Diagnosing Problems of Change Process
Diagnosing that change is necessary for the organization in an uncertain environment is only a starting point. For example if you are a physician and found that a patient has a fever. Without diagnosing that which infection is causing the fever can lead to the wrong treatment by you. Initiating changes that do not improve the underlying problems is sometimes worse than making no changes at all.
Managers are required to avoid premature conclusions about causes. Instead, they must obtain information from various sources. If possible they can compare the information to uncover consistent patterns or trends; and, most important, they can try to determine what are the most likely causes. The end result of a comprehensive analysis of this type should be an accurate, valid diagnosis of what, and who, needs to change.
The Change Process
One of the most enduring, simple, and yet comprehensive frameworks of the change process was proposed by psychologist Kurt Lewin. He argued that change, whether personal, team or organizational change, went through three distinctive phases: unfreezing, movement and refreezing. Let’s discuss here the first phase of Organizational Change i.e., Unfreezing.
Unfreezing: Phase 1
Most of the changes are preceded by something other changes. Usually, that “something” is success. In other words, individuals, teams, or companies have a history of doing the right thing and doing it well before a change is needed. In general, the longer a previous “right thing” has proven itself successful, the more likely people are to want to hang on to it.
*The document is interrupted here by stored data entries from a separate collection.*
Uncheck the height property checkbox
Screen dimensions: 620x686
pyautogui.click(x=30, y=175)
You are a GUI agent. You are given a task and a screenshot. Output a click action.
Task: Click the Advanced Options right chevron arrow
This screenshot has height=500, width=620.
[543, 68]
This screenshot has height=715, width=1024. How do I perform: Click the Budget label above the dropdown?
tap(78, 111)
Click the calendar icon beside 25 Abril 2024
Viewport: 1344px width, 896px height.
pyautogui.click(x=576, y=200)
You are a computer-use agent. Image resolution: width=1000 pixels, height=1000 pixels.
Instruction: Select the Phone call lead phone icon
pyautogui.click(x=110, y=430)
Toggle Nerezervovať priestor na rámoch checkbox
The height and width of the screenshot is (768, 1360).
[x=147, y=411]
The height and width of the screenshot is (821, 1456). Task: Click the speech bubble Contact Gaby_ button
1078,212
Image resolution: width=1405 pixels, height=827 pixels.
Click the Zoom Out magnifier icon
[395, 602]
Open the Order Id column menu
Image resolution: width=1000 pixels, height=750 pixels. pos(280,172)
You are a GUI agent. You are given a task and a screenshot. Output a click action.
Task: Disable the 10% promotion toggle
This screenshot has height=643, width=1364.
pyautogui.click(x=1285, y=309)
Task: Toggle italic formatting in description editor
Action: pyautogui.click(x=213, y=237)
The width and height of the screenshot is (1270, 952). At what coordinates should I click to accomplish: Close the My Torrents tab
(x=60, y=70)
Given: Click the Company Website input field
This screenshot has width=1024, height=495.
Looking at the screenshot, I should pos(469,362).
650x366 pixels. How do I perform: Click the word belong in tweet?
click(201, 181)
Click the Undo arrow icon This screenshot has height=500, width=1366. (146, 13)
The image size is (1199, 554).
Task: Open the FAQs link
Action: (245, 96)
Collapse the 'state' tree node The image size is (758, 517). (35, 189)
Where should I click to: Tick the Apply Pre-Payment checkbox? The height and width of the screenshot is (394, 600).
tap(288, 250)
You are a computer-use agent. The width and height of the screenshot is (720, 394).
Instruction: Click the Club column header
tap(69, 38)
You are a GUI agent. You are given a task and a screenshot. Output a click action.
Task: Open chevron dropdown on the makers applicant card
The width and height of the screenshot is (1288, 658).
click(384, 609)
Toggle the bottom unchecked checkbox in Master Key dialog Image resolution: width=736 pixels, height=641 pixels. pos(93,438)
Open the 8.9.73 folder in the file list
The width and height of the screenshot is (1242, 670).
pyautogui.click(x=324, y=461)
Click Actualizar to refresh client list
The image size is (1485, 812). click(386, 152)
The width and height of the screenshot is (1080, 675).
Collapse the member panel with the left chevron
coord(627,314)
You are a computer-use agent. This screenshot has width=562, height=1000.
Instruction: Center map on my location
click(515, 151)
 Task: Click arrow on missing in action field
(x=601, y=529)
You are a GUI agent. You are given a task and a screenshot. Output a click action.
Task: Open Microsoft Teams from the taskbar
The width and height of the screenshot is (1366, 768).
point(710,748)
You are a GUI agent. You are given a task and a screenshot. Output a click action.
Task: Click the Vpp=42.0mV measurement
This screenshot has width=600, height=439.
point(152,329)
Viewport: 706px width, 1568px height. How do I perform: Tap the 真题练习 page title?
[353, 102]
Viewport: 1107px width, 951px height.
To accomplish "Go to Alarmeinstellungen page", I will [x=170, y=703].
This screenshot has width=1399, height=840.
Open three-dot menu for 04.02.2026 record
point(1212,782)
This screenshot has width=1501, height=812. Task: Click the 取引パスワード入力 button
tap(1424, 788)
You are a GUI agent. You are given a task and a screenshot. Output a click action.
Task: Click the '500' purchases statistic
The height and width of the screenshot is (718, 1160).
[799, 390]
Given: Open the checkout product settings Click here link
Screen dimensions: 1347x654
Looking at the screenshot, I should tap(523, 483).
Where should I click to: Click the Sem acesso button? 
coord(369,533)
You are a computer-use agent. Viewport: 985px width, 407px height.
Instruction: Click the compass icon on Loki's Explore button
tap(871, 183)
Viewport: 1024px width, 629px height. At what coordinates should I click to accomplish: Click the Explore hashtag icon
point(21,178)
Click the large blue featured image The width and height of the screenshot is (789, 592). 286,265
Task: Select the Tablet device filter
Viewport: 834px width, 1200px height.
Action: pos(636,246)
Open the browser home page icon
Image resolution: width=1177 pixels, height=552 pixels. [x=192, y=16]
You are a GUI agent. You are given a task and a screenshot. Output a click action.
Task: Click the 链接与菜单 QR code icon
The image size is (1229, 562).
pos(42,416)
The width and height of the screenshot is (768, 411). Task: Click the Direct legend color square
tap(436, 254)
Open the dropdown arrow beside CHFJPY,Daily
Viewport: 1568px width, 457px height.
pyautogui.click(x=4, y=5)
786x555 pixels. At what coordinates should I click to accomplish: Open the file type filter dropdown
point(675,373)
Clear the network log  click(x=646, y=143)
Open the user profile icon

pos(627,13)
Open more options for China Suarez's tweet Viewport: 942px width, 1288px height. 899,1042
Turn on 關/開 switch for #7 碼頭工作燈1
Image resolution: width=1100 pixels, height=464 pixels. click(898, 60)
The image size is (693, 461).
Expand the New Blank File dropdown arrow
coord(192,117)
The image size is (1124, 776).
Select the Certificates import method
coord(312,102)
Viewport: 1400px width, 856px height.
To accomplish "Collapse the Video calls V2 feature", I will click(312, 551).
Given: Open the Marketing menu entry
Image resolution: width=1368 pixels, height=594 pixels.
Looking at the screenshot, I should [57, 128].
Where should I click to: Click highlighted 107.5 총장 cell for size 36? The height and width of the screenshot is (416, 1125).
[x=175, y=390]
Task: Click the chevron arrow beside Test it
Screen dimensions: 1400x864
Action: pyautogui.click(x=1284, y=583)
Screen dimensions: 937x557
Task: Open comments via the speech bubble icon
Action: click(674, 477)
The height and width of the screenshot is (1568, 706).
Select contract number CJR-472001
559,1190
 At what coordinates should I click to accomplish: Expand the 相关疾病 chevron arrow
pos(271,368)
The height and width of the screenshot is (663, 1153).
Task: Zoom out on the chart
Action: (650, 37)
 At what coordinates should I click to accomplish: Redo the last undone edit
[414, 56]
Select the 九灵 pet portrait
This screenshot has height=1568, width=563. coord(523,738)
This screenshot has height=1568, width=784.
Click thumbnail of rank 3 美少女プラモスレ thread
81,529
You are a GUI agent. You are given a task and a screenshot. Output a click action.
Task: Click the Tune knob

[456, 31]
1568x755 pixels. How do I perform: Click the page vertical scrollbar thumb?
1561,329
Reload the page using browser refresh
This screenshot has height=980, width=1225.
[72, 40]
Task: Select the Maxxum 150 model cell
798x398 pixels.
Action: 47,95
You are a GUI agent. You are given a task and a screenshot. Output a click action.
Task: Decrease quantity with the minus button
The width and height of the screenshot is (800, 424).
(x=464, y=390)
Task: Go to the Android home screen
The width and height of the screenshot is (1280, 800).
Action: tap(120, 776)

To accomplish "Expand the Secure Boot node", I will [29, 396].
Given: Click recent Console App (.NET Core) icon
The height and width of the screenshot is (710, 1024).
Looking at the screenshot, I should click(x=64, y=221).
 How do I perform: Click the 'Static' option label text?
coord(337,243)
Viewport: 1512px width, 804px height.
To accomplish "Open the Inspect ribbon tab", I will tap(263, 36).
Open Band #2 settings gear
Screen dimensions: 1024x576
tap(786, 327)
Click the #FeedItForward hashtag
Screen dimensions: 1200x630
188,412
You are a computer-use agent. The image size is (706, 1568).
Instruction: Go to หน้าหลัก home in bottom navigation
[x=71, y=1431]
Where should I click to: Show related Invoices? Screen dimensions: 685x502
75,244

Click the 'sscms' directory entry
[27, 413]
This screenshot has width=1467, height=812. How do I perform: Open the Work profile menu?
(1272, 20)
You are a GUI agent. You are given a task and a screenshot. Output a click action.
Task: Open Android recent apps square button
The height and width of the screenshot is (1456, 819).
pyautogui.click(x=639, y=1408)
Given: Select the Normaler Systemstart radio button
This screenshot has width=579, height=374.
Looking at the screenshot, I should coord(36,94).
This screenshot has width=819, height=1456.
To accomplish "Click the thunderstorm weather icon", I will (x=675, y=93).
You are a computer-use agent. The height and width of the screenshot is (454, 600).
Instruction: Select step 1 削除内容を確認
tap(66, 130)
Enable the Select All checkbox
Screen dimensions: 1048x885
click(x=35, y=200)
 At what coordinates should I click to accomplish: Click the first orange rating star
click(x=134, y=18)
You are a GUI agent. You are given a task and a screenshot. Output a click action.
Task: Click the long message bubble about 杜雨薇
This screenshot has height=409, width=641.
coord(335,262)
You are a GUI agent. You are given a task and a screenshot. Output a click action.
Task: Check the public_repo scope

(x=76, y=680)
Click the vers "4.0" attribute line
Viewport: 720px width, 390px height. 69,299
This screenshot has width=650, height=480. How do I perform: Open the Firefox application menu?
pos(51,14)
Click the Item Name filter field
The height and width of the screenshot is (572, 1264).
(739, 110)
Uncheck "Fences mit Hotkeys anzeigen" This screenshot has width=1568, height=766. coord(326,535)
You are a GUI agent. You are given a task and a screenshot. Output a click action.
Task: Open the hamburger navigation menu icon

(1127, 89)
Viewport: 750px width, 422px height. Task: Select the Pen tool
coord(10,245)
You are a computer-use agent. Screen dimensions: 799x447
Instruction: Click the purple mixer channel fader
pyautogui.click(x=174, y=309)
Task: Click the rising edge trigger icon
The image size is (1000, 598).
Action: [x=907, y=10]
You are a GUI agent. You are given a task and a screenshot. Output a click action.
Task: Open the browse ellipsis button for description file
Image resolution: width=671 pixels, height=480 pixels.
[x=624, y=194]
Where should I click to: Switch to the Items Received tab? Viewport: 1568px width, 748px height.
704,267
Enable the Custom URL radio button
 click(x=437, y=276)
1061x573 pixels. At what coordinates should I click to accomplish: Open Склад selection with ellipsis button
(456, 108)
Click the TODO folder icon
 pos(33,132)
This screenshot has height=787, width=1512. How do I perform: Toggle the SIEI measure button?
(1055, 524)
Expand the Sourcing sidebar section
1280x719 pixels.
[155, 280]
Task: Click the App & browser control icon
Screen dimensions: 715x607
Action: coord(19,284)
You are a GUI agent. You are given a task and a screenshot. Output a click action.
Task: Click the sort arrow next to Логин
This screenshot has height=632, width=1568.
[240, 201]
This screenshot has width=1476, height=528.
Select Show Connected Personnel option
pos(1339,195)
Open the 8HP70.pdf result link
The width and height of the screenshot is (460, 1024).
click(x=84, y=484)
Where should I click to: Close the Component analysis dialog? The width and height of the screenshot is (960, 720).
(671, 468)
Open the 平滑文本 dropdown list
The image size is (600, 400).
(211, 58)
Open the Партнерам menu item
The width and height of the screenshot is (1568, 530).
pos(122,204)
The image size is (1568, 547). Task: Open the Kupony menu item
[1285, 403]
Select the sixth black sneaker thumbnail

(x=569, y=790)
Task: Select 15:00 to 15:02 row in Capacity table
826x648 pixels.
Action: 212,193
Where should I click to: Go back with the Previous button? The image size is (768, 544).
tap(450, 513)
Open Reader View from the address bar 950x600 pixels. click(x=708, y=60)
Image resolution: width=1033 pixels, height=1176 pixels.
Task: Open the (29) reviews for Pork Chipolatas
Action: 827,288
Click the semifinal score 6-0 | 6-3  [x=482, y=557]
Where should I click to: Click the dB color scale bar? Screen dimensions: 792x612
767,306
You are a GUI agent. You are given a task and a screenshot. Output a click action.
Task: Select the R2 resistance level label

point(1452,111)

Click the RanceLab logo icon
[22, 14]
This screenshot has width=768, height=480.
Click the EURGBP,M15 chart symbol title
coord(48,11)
Change is typically stimulated when something is anticipated to change or actually changes in the environment (external or internal). Simplistically, the change in the context causes the previous right thing for the past to become the wrong thing for the future.
For example, suppose you had the pattern of making decisions on your own without seeking input from subordinates or employees. This pattern of decision making worked for you for many years because the decisions you faced as a manager were fairly routine type. And in part because you had all the knowledge you needed to make the decisions without seeking the input of others. Your individual decision-making approach was right, and you were good at it. Then something happens. The nature of your company’s customers changes. They require much more sophisticated products. These new products involve technologies that are new to you.
You now need to involve others more in decision making because you don’t have all the information or answers yourself. The environment has shifted and what used to be the right thing for you has now turned to be the wrong thing. However, you are still very good at it. A similar pattern can happen at the organizational level, so, managers are required to seek suggestions from subordinates before making decisions.